The Parent Trap
Let’s forget—just for a moment—that multiple-concussion victim Eric Lindros is perhaps an accident waiting to happen.
Let’s also forget that, once again, the Rangers may be jettisoning young talent for a superstar passing through supernova stage on the way to becoming a white dwarf—and how bizarre that so many Ranger regimes over time have been blinded by the light.
Let’s instead cut Rangers president Glen Sather and his new acquisition some slack and assume Lindros will be healthy again, playing his robust game without consequence.
There still remains one immense problem in Sather’s attempt to revive this moribund franchise by acquiring Lindros. That problem is his agent-father, Carl Lindros, and his mother, Bonnie.
As Montreal Gazette columnist Jack Todd wrote last week, “His parents are, by general agreement, the most obnoxious, interfering duo in the game.” Throughout Lindros’s career, his parents have manipulated teams and entire leagues. (They’ve always maintained they’re looking out for his best interests.)

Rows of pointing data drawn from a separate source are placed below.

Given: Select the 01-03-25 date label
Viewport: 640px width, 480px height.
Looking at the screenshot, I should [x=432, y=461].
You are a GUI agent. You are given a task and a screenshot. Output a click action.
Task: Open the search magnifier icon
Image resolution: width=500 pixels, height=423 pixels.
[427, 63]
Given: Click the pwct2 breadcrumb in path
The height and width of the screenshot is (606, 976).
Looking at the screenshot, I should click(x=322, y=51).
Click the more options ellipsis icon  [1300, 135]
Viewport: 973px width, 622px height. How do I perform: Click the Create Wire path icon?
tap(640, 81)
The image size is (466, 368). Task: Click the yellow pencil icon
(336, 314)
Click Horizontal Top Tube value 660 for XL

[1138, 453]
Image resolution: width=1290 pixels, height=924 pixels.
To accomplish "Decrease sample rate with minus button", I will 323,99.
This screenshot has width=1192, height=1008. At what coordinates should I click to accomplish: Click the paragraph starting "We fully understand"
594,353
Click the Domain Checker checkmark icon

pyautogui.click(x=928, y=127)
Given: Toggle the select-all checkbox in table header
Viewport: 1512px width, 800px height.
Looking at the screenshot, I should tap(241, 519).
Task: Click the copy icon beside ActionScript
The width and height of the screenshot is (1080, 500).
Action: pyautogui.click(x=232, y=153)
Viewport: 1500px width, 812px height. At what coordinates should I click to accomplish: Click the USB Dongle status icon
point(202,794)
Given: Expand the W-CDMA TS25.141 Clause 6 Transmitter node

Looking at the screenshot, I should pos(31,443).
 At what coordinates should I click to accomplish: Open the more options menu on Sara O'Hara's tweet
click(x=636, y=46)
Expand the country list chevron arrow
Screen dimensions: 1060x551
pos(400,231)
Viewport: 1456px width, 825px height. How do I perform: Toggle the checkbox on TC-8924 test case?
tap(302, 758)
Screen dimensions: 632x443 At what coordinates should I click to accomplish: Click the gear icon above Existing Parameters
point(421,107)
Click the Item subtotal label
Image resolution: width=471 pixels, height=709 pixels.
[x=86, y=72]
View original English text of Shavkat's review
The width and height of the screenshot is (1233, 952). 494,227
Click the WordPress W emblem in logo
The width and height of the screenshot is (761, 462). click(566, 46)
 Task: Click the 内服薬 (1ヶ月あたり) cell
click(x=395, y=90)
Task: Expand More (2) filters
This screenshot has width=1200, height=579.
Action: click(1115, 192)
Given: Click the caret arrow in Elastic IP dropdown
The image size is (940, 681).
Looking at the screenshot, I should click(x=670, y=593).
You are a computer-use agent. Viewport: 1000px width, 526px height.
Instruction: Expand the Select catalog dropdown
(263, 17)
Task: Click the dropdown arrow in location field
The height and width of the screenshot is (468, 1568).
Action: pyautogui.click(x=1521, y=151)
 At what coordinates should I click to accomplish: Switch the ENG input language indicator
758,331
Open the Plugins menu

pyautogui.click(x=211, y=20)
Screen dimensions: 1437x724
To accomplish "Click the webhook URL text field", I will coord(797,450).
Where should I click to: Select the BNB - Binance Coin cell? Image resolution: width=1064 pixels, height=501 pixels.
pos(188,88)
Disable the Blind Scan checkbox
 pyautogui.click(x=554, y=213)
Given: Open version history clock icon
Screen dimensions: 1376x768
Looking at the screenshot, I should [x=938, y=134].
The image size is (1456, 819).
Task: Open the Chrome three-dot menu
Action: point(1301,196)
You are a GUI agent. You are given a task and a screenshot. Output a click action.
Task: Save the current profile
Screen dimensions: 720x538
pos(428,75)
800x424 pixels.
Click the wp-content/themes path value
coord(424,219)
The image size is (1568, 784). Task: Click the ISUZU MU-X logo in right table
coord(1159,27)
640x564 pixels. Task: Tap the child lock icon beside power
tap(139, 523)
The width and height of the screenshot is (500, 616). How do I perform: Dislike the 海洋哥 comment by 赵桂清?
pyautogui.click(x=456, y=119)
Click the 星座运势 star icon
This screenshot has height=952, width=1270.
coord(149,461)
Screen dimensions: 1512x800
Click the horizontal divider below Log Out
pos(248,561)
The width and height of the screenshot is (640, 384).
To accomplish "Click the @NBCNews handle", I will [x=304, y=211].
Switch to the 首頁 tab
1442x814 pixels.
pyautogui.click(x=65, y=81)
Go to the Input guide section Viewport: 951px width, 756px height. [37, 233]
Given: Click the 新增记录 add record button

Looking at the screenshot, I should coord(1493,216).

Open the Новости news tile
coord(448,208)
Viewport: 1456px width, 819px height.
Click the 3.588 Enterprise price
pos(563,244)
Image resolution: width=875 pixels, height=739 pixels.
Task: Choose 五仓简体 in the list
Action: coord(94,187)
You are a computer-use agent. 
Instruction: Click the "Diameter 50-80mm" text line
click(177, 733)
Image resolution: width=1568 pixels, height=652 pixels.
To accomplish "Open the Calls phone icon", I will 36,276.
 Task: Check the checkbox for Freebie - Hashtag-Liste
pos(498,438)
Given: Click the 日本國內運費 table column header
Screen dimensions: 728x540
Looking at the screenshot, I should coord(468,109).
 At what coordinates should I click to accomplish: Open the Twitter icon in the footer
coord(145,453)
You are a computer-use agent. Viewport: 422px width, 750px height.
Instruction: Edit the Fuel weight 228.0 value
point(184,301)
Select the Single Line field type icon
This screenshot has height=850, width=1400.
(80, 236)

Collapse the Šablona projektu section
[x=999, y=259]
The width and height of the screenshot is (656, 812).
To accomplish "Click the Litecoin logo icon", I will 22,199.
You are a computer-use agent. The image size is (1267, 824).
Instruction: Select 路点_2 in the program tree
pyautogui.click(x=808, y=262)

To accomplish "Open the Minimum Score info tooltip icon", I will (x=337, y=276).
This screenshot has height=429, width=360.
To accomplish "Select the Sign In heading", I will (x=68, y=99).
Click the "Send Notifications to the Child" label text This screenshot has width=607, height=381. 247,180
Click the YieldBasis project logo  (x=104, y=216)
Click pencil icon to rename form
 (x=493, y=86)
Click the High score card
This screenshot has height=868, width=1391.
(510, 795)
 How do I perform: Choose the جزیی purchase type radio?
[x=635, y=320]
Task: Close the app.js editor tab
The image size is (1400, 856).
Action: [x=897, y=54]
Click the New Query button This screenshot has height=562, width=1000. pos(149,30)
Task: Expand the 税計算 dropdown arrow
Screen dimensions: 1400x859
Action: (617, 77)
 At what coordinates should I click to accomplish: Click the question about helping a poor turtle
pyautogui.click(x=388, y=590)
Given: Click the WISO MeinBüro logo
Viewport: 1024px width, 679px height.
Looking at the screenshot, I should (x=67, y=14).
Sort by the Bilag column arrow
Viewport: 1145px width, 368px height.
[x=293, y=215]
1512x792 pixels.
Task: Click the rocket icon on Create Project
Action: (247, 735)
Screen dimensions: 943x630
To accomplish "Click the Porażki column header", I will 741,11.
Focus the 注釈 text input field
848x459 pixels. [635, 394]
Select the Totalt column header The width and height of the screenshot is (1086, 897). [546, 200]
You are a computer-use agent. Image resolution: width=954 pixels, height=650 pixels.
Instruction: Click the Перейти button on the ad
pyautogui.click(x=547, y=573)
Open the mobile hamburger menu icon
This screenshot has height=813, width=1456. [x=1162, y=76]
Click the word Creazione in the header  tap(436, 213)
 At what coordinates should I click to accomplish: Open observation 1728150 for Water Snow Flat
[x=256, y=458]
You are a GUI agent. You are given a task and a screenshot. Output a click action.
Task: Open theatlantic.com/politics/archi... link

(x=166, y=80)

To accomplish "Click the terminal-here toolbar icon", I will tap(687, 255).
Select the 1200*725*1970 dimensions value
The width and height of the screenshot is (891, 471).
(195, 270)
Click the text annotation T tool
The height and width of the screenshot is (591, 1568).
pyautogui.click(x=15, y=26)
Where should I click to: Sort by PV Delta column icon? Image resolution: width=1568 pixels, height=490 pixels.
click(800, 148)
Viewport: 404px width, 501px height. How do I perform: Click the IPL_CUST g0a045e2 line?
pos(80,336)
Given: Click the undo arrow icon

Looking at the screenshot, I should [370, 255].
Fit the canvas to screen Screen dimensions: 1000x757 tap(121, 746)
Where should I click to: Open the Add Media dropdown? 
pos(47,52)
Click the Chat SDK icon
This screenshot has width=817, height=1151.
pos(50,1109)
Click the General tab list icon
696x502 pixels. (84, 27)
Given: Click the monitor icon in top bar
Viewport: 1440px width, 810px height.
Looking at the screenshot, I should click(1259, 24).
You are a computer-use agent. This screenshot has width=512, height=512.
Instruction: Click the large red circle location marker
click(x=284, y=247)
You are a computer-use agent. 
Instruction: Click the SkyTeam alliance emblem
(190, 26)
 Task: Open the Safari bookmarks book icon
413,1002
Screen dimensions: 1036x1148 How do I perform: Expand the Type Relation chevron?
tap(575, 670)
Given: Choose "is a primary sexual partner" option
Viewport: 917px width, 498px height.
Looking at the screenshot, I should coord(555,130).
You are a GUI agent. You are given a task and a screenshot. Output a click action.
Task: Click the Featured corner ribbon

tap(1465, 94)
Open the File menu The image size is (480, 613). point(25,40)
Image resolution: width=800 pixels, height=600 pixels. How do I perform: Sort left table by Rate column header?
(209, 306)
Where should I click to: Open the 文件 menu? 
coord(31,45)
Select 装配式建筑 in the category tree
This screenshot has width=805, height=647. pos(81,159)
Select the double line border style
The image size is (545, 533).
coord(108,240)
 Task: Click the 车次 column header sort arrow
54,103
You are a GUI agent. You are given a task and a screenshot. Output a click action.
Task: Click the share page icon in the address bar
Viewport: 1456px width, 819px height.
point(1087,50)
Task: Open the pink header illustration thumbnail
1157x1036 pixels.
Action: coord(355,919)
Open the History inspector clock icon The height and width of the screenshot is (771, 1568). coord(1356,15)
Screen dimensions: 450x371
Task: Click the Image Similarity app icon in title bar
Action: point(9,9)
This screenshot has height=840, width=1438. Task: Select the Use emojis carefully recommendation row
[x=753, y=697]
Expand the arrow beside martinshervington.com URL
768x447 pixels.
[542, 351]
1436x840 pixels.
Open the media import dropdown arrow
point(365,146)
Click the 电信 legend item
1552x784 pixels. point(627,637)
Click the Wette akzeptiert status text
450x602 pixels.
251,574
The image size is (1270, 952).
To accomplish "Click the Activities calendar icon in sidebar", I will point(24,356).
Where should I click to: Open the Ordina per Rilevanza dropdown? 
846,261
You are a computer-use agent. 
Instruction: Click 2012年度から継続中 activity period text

“They’ve tried to bully their way through life, starting in kids’ hockey,” Flyers GM Bob Clarke recalled last winter. “They bullied the Ontario Hockey League because they didn’t want Eric playing in one of their towns. They wouldn’t go to Quebec after they drafted him.”
It continued in Philly. Sources in the Flyer organization tell of multiple daily marathon phone calls from Mom and Dad, who complained about virtually everything. They got players traded. They wanted coaches fired. They attacked the medical staff and even the PR people. Most recently, they tried to dictate to which team the Flyers should trade Eric.
Eric more than accepted this parental interference. Sources say he became a prima donna both on and off the ice, probably the most unpopular team captain in hockey history. No wonder exasperated Flyers owner Ed Snider remarked last season, “I resent him and I resent his family. I don’t like them. I want to get rid of them.”
Now he has.
Hockey franchises require unity on the ice and in the dressing room, with the front office and in their public pronouncements; without it, the selfishness, petty bickering, and jealousies that inevitably follow can cripple a club’s chemistry in this most demanding team sport. The Flyers won no Stanley Cups with Lindros and were often bitterly divided.
The only way to insure that a healthy Lindros will help the Rangers and finally emerge as the great player the hockey world expected him to become will be for Sather to draw a hard line around his organization and keep Carl and Bonnie outside.
If not, Madison Square Garden will just be bringing another circus to town.